İkinci evre, memnuniyetsizlik dediğimiz evredir. Birey yaptığı işerin sonucundan mutlu olmaz. Uğraş ve vakit harcayarak gerçekleştirdiği hareketlerin beklentisini alamaz. Alamadığı vakit ise duygusal bir buhrana girmeye başlayabilir.
Üçüncü evre, ümitsizlik evresidir. Bireyin zihninden yaşadığı olumsuz durumların daima devam edeceğine yönelik kanılar geçmeye başlar. Yanı sıra kişi artan yükü sebebiyle; hudut nöbeti, öfke krizleri, tepkisizlik, uyku bozukluğu üzere semptomlar yaşamaya başlayabilir.
Dördüncü evre, tepkisizlik evresidir. Kişinin etrafında gerçekleşen olaylara karşı yansısını yitirmesidir. Her şeyin berbata gideceğine yönelik fikirlerde olduğu için sorumluluklarını yerine getirememe durumuna gelir.”

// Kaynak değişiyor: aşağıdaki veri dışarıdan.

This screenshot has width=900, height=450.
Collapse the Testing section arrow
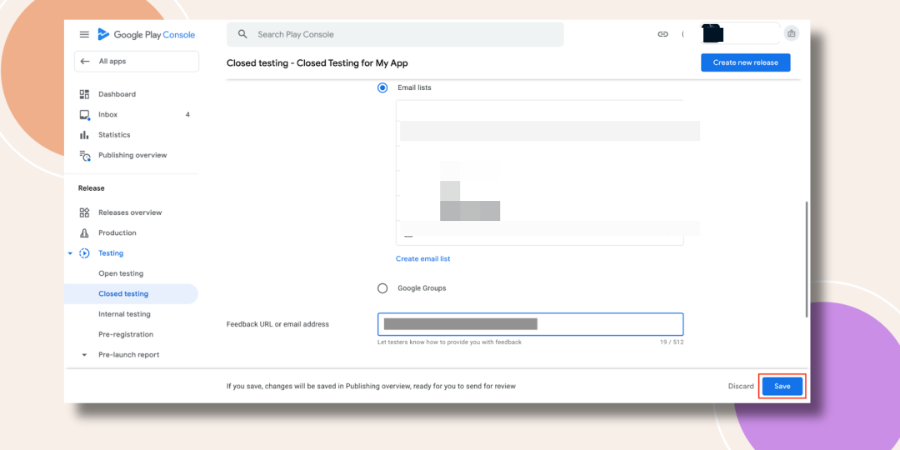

Ulaşılabilir maksatlar motivasyonu arttırır
“Kişinin kendisine âlâ gelecek meşguliyetlere vakit ayırarak, gerilimden uzaklaşıp dinleneceği, tükenmişliğinin azalacağı kıymetli bir adım atabilir.” diyerek tükenmişlik sendromuna karşı teklifte bulunan Beyaz kelamlarını şöyle tamamladı:
“Gerek bir profesyonelden gerekse aile yahut arkadaş etrafından alınacak dayanaklar yarar sağlar. Kişinin anlaşılıyor olması, problemlerinin tahlile yönelik karşılık buluyor olması bu semptomların azalmasında büyük bir ehemmiyete sahip. Kişinin ulaşılabilir amaçlar belirliyor olması, motivasyonunu arttırır.”